With the eachRow() method, you can retrieve the following pages automatically by setting the autoPage flag to true in the queryOptions to request the following pages automatically. Because eachRow() does not handle back pressure, it is only suitable when there is minimum computation per row required and no additional I/O, otherwise it ends up buffering an unbounded amount of rows.

Copy
client.eachRow(query, parameters, { prepare: true, autoPage : true }, function(n, row) {
   // Invoked per each row in all the pages
}, callback);

Manual paging

If you want to retrieve the next page of results only when you ask for it (for example, in a web page or after a certain computation or job finished), you can use the eachRow() method.

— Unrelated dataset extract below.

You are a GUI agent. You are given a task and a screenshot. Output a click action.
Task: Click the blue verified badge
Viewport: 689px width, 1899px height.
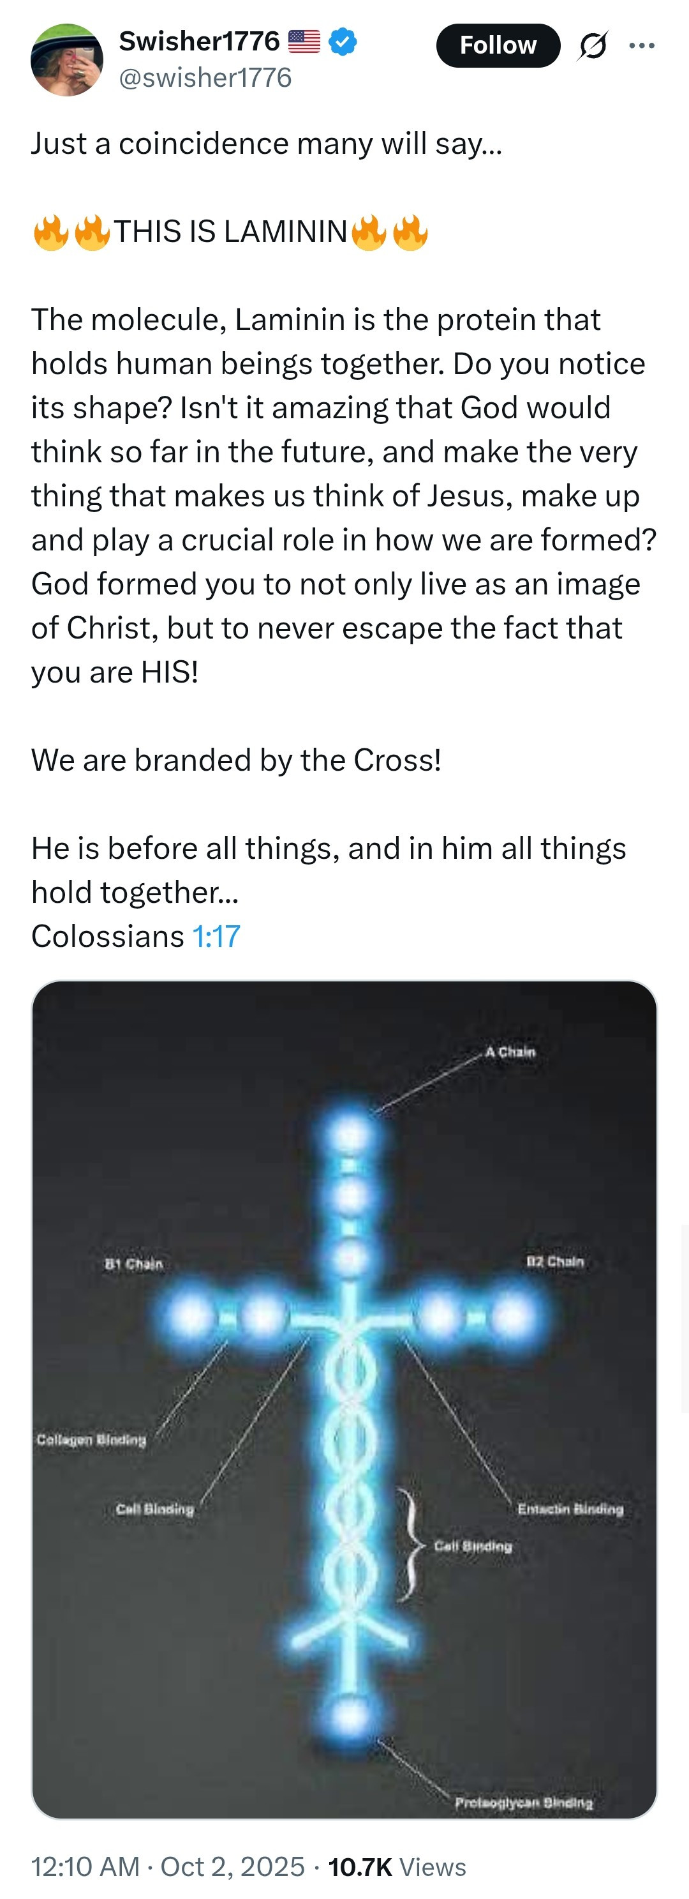pos(343,41)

There are two ways that eachRow() method allows you to fetch the next page of results.

Copy
const options = { prepare : true , fetchSize : 1000 };
client.eachRow(query, parameters, options, function (n, row) { 
     // Invoked per each row in all the pages
  }, function (err, result) {
     // Called once the page has been retrieved.
     if (result.nextPage) {
       // Retrieve the following pages:
       // the same row handler from above will be used
       result.nextPage();
     }
  }
);

You can use pageState property, a string token made available in the result if there are additional result pages.

Copy
const options = { prepare : true, fetchSize : 200 };
client.eachRow(query, parameters, options, function (n, row) { 
     // Row callback.
     }, function (err, result) {
        // End callback.
        // Store the paging state.
        pageState = result.pageState;
     }
);

In the next request, use the pageState to fetch the following rows.

Copy
// Use the pageState in the queryOptions to continue where you left it.
const options = { pageState : pageState, prepare : true, fetchSize :  200 };
client.eachRow(query, parameters, options, function (n, row) {
   // Row callback.
   }, function (err, result) {
      // End callback.
      // Store the next paging state.
      pageState = result.pageState;
   }
);

Saving the paging state works well when you only let the user move from one page to the next. But it doesn’t allow arbitrary jumps (like “go directly to page 10”), because you can’t fetch a page unless you have the paging state of the previous one. Such a feature would require offset queries, which are not natively supported by Cassandra.

Note: The page state token can be manipulated to retrieve other results within the same column family, so it is not safe to expose it to the users in plain text.